Quelle: Fotos: Archiv

Ein Bericht der Tageszeitung „taz“ brachte die Affäre ins Rollen. Die Zeitung hatte berichtet, dass extrem rechte Burschenschafter planen, wie sie sich im Dachverband „Deutsche Burschenschaft“ an die Macht putschen können. Dabei zitierte die taz auch direkt aus E-Mails, in denen es unter anderem heißt, dass Einwanderer „hauptsächlich“ wegen der „sozialen Sicherungssysteme“ nach Deutschland kämen.

Einer der Mail-Autoren, ein VW-Mitarbeiter und Mitglied einer Burschenschaft, klagte jetzt vor dem Landgericht Braunschweig gegen die Veröffentlichung der Mails. Die Klage wurde abgewiesen, aber vor Gericht behauptete der VW-Mitarbeiter laut „taz“, er habe die E-Mails völlig legal über seinen Dienstaccount schreiben dürfen.

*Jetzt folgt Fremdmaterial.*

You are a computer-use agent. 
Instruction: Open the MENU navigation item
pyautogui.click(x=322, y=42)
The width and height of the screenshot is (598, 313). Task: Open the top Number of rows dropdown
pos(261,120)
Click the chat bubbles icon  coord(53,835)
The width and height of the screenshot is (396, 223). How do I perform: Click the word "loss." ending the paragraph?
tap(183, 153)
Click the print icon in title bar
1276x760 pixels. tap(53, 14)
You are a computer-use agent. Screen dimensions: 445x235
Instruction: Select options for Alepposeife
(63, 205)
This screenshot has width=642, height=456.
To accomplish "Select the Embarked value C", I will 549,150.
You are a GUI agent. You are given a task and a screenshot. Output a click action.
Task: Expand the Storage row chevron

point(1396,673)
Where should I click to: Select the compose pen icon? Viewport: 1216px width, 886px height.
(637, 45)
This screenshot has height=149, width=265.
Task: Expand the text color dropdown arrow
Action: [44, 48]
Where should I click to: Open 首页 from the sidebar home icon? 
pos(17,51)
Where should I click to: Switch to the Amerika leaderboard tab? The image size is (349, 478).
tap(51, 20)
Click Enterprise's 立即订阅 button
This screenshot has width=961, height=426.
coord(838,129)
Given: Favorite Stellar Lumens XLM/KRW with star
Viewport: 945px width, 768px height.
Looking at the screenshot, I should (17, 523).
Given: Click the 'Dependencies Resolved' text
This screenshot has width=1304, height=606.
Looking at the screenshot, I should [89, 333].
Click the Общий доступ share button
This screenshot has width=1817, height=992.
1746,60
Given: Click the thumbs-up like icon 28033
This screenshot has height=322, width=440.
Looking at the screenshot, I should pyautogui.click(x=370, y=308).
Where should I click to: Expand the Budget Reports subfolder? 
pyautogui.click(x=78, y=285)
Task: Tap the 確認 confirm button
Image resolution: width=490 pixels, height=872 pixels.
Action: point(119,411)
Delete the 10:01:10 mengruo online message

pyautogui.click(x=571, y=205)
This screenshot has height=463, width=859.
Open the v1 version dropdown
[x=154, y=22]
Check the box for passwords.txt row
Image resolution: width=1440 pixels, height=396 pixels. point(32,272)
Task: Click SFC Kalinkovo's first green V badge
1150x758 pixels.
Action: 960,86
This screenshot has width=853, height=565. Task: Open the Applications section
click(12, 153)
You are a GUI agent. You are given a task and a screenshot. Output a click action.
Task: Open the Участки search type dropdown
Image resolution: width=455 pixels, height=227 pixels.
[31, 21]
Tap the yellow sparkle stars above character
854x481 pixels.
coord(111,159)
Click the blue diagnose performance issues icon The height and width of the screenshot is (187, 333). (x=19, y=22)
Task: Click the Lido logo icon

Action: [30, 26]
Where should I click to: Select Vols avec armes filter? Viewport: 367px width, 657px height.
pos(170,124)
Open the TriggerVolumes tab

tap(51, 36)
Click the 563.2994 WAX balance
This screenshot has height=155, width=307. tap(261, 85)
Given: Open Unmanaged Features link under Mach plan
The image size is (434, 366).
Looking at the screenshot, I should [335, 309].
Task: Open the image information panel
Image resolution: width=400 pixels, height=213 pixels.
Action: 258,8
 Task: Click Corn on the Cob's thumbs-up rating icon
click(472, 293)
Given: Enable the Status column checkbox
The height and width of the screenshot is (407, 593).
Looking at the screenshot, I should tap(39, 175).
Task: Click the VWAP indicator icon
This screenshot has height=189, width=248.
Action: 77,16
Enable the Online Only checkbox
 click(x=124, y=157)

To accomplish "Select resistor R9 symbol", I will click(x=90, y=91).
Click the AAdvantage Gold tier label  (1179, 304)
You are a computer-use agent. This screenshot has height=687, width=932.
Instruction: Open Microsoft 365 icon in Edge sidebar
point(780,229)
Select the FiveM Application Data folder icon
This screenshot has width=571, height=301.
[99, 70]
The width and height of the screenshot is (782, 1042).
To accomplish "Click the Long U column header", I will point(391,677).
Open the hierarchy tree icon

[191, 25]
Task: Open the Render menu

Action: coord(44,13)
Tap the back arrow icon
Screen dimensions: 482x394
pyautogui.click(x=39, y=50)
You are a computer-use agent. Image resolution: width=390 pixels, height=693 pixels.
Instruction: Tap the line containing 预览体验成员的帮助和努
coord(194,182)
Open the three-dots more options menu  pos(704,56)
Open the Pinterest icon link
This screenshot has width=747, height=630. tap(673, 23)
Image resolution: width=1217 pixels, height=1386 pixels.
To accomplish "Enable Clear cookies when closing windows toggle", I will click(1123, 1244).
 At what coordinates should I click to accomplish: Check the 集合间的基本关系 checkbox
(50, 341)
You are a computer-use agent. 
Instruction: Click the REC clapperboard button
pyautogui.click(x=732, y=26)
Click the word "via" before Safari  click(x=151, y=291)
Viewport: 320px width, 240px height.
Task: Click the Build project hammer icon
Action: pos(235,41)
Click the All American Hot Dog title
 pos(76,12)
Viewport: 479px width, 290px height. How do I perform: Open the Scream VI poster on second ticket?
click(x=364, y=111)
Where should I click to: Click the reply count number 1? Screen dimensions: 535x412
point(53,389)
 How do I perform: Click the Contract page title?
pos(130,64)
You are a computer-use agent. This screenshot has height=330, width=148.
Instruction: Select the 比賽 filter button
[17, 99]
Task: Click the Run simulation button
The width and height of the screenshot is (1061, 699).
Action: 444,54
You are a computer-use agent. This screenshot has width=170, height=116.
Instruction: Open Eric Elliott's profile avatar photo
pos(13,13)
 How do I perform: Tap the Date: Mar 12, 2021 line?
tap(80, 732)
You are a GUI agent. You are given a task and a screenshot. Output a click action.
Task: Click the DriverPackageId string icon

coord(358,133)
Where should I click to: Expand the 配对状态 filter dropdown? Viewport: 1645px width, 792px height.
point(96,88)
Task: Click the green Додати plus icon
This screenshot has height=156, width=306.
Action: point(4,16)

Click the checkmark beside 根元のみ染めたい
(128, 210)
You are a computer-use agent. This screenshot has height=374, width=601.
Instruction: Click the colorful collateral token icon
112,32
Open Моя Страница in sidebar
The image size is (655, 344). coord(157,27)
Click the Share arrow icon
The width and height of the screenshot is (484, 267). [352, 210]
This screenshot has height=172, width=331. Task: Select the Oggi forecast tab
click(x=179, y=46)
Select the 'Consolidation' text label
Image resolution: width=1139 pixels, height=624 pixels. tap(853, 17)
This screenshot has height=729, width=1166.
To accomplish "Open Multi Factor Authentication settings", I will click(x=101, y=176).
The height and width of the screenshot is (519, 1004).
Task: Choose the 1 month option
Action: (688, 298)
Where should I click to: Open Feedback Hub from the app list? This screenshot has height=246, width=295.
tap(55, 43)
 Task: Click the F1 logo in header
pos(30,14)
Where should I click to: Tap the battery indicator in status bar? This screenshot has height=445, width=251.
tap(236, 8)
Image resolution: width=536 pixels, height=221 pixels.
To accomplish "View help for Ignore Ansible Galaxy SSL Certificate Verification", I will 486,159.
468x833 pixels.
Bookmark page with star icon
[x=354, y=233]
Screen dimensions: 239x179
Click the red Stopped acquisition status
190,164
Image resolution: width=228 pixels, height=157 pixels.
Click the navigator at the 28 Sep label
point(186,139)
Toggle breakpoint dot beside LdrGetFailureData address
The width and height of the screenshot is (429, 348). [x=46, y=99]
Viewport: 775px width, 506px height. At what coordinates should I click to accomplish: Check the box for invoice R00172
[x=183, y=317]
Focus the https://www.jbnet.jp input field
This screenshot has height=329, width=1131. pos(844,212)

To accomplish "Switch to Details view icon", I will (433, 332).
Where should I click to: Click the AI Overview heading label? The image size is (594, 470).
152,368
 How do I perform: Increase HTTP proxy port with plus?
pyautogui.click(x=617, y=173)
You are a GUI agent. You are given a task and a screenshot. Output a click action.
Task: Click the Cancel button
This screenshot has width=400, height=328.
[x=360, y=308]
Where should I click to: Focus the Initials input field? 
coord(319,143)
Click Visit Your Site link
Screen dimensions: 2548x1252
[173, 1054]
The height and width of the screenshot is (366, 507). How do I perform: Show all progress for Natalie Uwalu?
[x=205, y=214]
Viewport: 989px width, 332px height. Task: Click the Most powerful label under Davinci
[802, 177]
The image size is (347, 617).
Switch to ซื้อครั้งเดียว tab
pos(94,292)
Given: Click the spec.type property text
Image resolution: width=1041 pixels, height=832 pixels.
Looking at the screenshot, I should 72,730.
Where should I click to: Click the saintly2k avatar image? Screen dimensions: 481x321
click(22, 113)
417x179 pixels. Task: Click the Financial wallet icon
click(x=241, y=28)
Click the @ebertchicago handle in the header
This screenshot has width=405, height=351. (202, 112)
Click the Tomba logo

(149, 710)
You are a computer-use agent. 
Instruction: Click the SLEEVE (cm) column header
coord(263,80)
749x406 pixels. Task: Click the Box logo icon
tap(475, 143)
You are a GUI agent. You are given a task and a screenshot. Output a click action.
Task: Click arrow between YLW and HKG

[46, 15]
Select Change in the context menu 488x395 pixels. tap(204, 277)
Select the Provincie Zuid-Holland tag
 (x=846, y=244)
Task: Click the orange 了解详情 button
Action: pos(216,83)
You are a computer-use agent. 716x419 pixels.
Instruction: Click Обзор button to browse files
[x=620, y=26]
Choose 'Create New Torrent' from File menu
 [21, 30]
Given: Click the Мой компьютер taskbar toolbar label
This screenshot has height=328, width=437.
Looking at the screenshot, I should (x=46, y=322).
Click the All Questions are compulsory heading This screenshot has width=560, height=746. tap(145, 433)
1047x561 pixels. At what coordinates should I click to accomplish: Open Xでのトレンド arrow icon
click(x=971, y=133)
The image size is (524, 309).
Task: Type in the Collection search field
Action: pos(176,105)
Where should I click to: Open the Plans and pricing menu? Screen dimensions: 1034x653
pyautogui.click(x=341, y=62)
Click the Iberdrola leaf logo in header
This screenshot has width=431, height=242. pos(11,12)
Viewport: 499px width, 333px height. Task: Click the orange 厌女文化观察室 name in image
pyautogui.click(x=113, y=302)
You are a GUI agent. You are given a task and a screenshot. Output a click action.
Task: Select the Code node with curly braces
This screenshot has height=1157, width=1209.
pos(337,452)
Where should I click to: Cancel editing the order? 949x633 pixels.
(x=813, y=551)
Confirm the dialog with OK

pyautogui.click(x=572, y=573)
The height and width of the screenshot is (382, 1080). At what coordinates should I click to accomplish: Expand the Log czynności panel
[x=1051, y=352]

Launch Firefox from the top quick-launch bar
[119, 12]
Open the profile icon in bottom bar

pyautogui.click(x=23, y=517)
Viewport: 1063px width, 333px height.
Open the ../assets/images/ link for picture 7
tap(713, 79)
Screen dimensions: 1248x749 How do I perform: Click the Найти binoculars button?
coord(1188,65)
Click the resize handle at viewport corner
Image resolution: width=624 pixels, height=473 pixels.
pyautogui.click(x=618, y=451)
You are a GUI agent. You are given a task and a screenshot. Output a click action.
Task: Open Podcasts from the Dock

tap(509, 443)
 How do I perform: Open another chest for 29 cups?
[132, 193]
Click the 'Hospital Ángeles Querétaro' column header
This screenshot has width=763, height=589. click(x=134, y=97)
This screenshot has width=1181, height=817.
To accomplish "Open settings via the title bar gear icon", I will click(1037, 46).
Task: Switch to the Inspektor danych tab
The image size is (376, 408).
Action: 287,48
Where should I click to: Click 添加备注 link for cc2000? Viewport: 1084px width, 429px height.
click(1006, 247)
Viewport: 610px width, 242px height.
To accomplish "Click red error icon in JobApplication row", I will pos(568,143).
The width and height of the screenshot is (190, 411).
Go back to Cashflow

Das sieht VW anders. „Das dienstliche Mailsystem können Mitarbeiter in begrenztem Umfang privat nutzen, wenn Arbeitsinhalte und Arbeitszeiten nicht eingeschränkt werden“, sagte ein VW-Sprecher. In diesem Fall sei „dem Mitarbeiter untersagt worden, weitere Privat-Mails mit den geschilderten Inhalten über die Dienst-Mailadresse zu senden“. Und: „Gehen Sie aber davon aus, dass konsequente Maßnahmen ergriffen wurden“, so der VW-Sprecher.